What is required – Rewrite the rows as a JSON list of strings with one string per line, and leave out blank lines. Begin at the line that contains "You are a GUI", continue through the end of the rows, and omit the pictures.

Given information –
▼▼▼

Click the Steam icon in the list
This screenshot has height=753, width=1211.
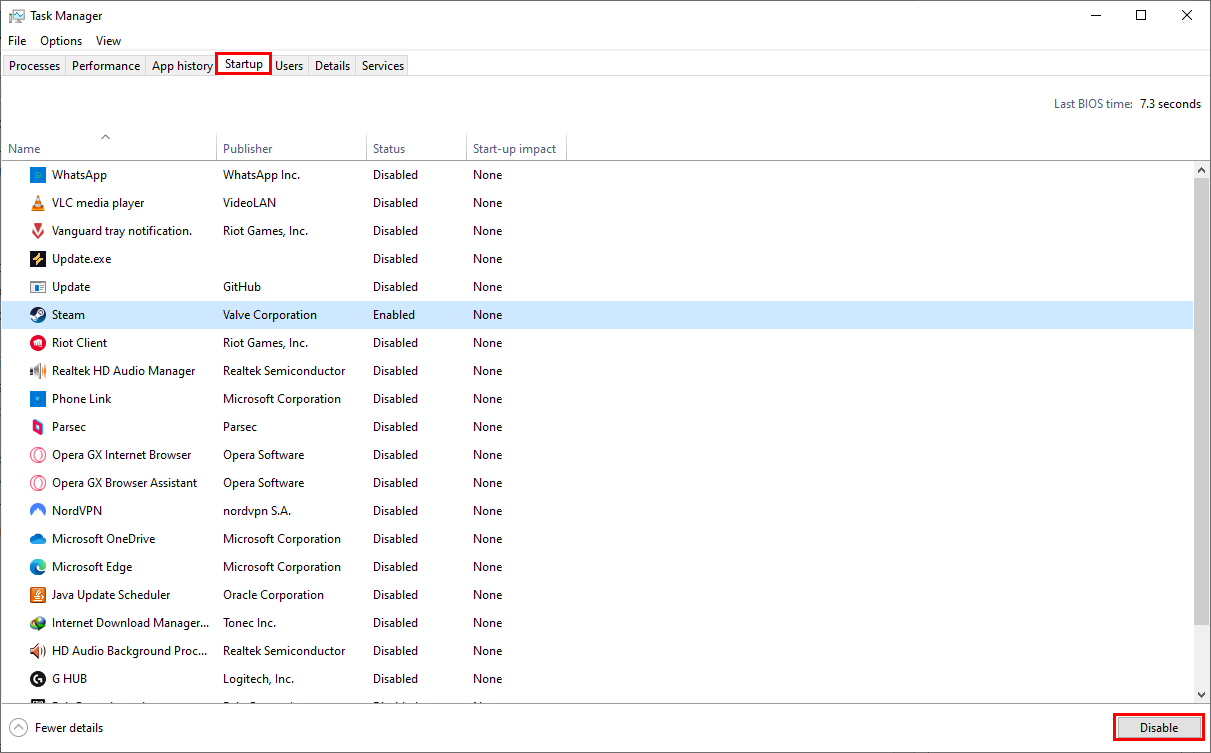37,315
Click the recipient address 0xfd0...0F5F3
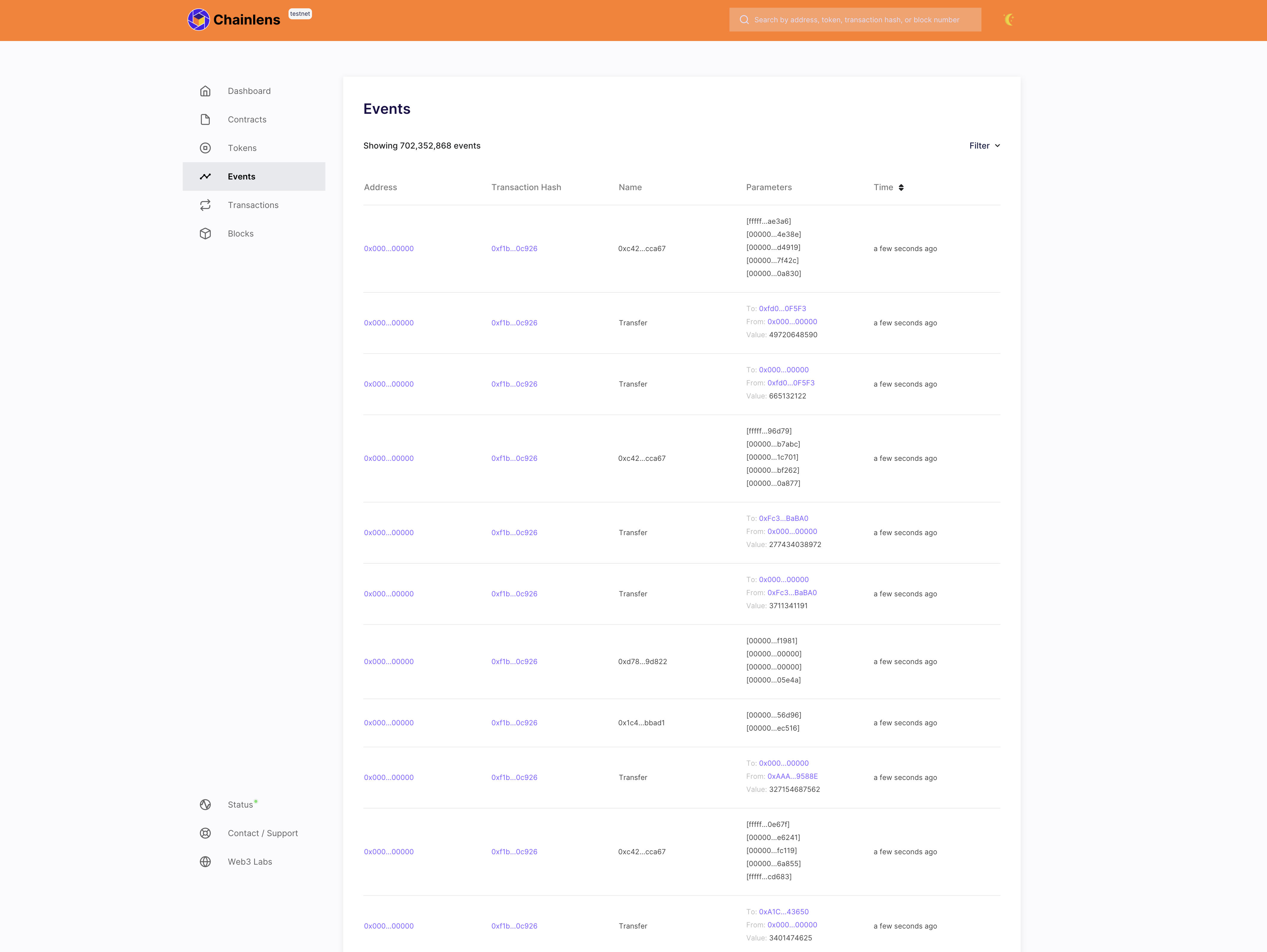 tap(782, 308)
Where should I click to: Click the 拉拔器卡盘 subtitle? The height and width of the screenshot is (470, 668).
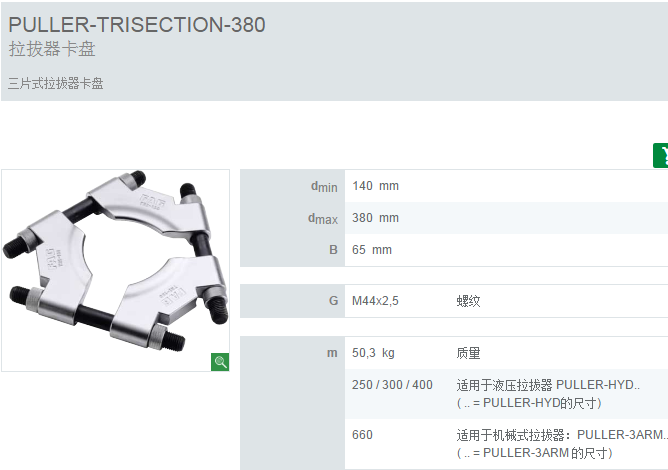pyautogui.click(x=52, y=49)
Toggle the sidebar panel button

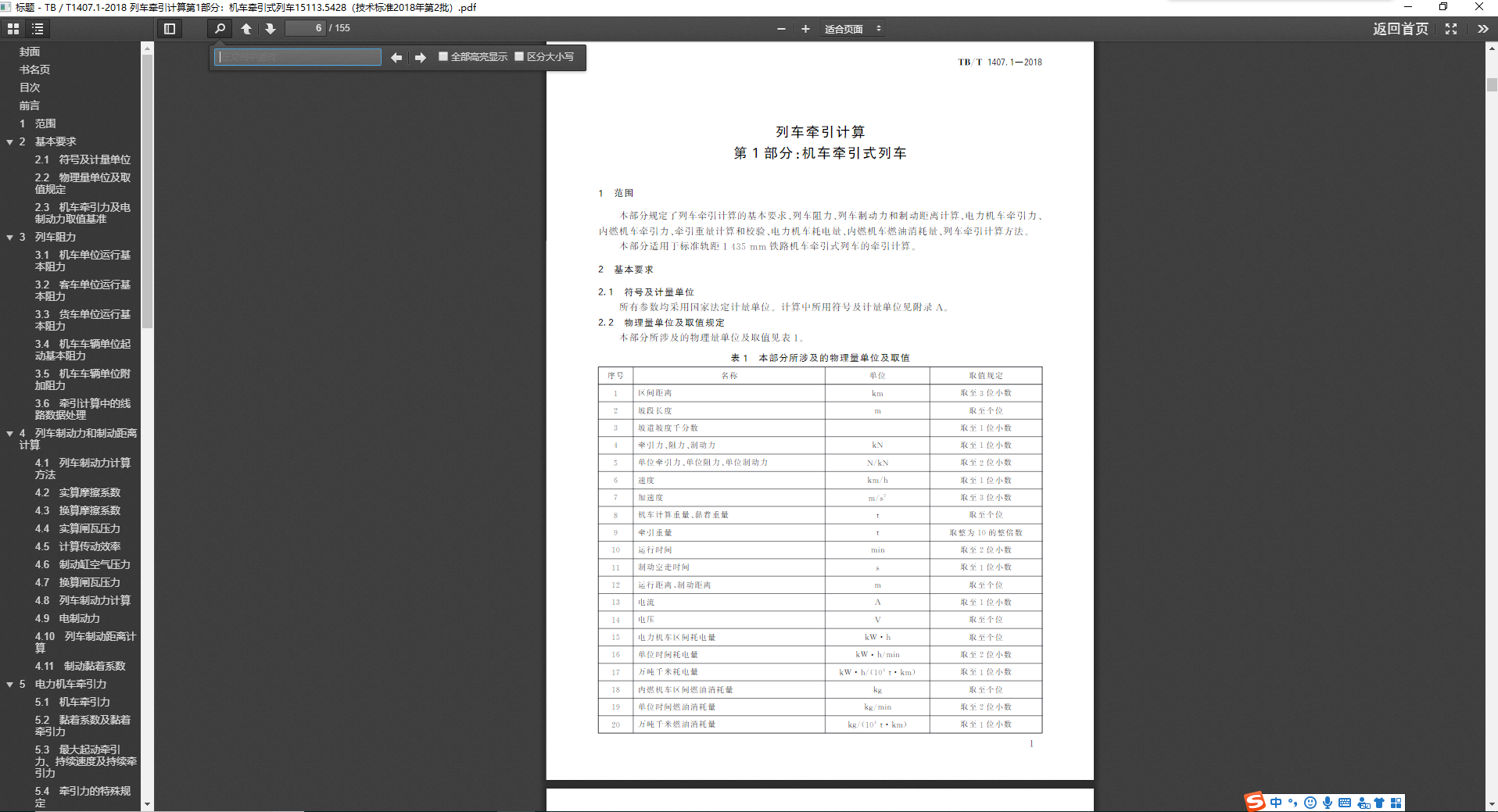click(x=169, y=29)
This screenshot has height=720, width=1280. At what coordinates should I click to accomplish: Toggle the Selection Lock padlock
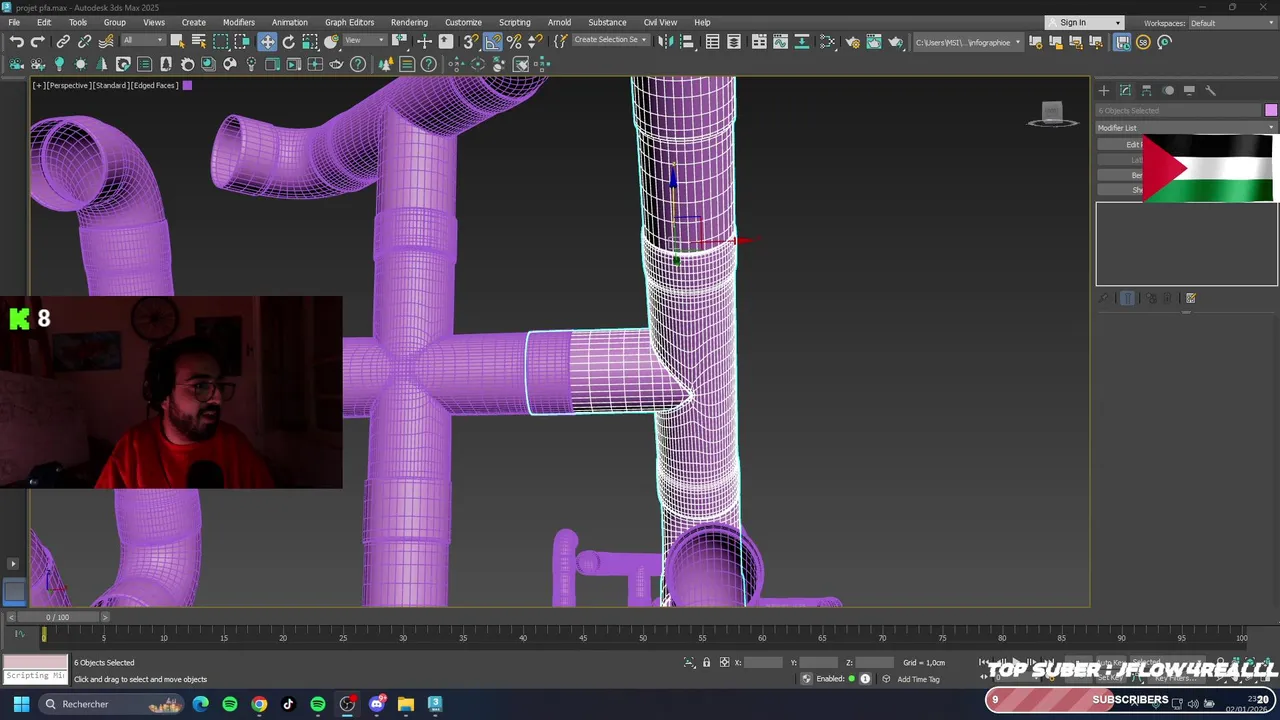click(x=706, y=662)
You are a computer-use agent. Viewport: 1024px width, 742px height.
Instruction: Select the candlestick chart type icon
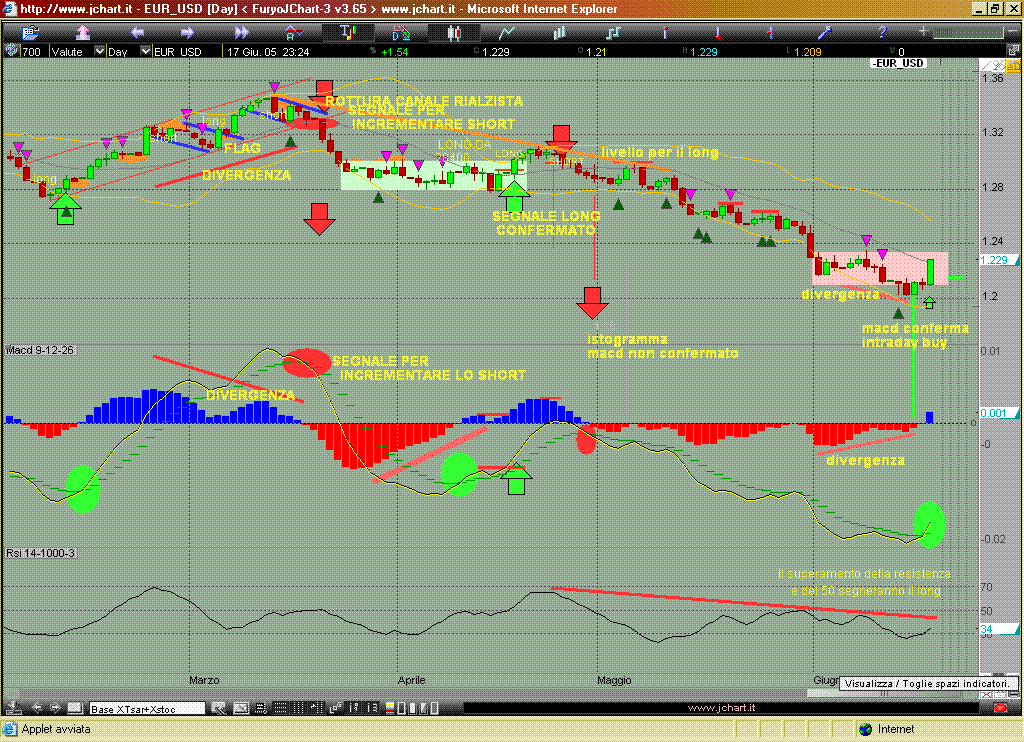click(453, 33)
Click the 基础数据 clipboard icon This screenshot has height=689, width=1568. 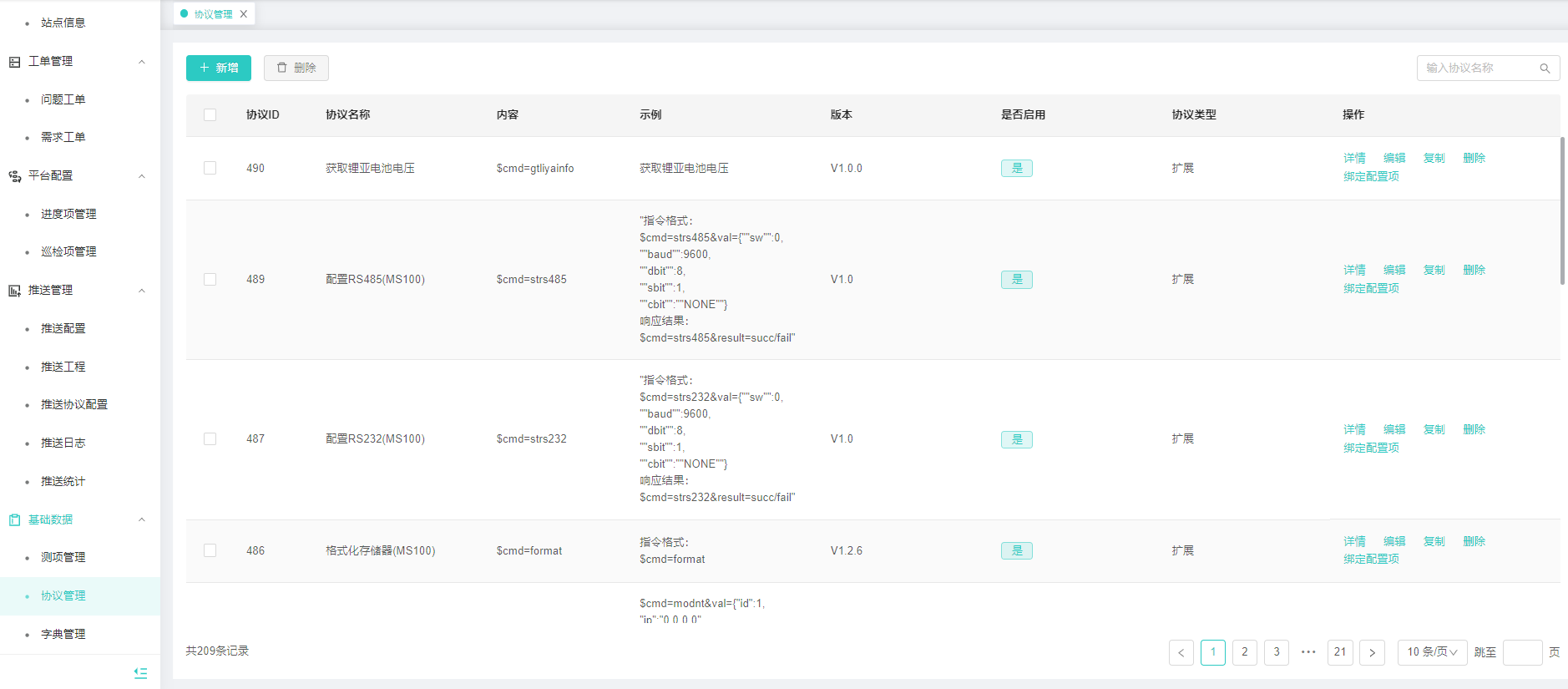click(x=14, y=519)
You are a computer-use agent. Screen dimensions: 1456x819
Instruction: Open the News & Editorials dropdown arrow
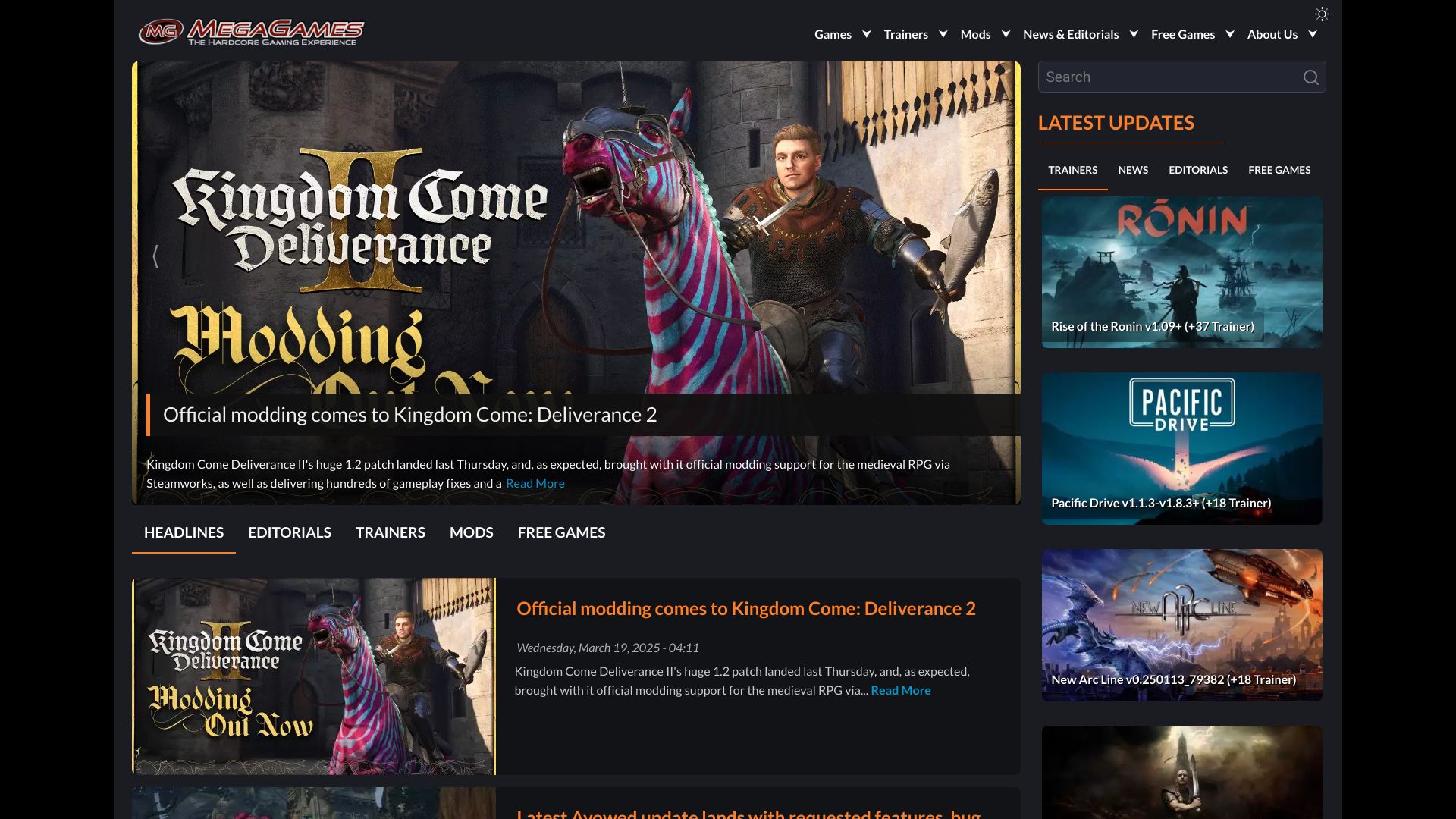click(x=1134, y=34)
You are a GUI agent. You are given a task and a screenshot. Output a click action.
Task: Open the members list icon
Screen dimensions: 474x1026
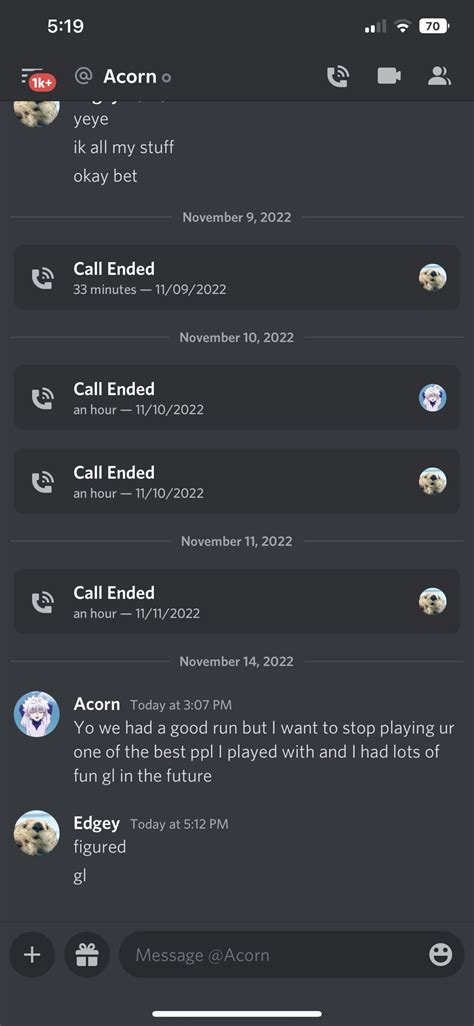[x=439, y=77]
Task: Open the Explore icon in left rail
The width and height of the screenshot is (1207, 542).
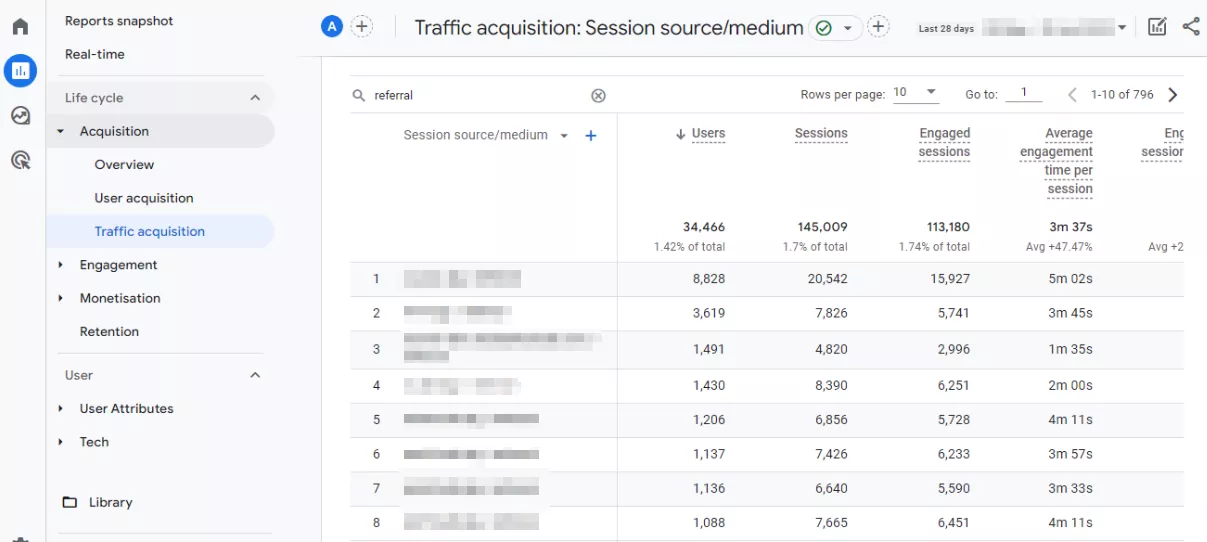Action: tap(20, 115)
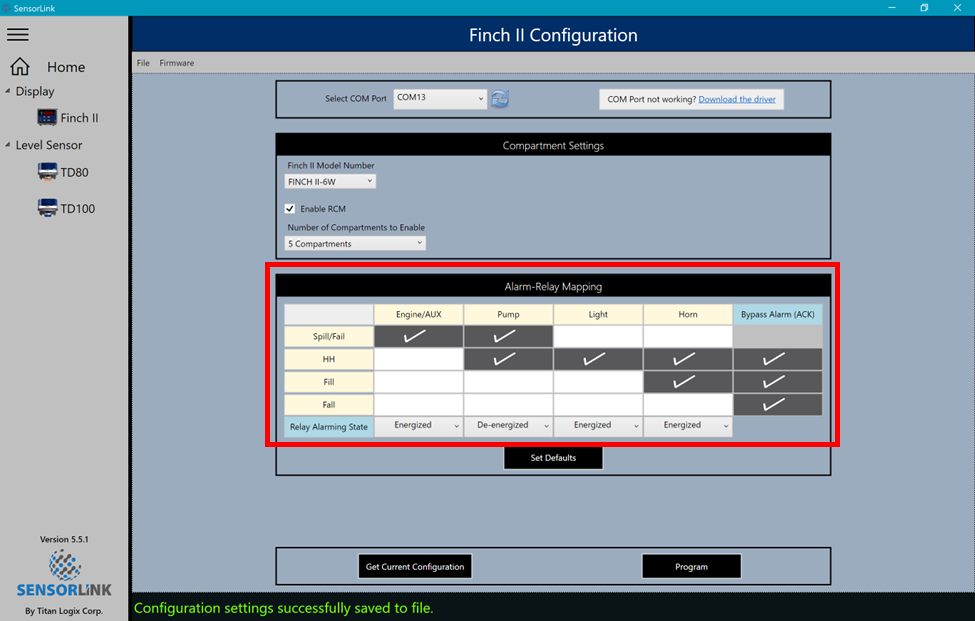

▲▲▲

Response to the exercise –
[
  "You are a GUI agent. You are given a task and a screenshot. Output a click action.",
  "Task: Open the members list icon",
  "Screen dimensions: 474x1026",
  "[x=439, y=77]",
  "Task: Open the Explore icon in left rail",
  "The width and height of the screenshot is (1207, 542).",
  "Action: tap(20, 115)"
]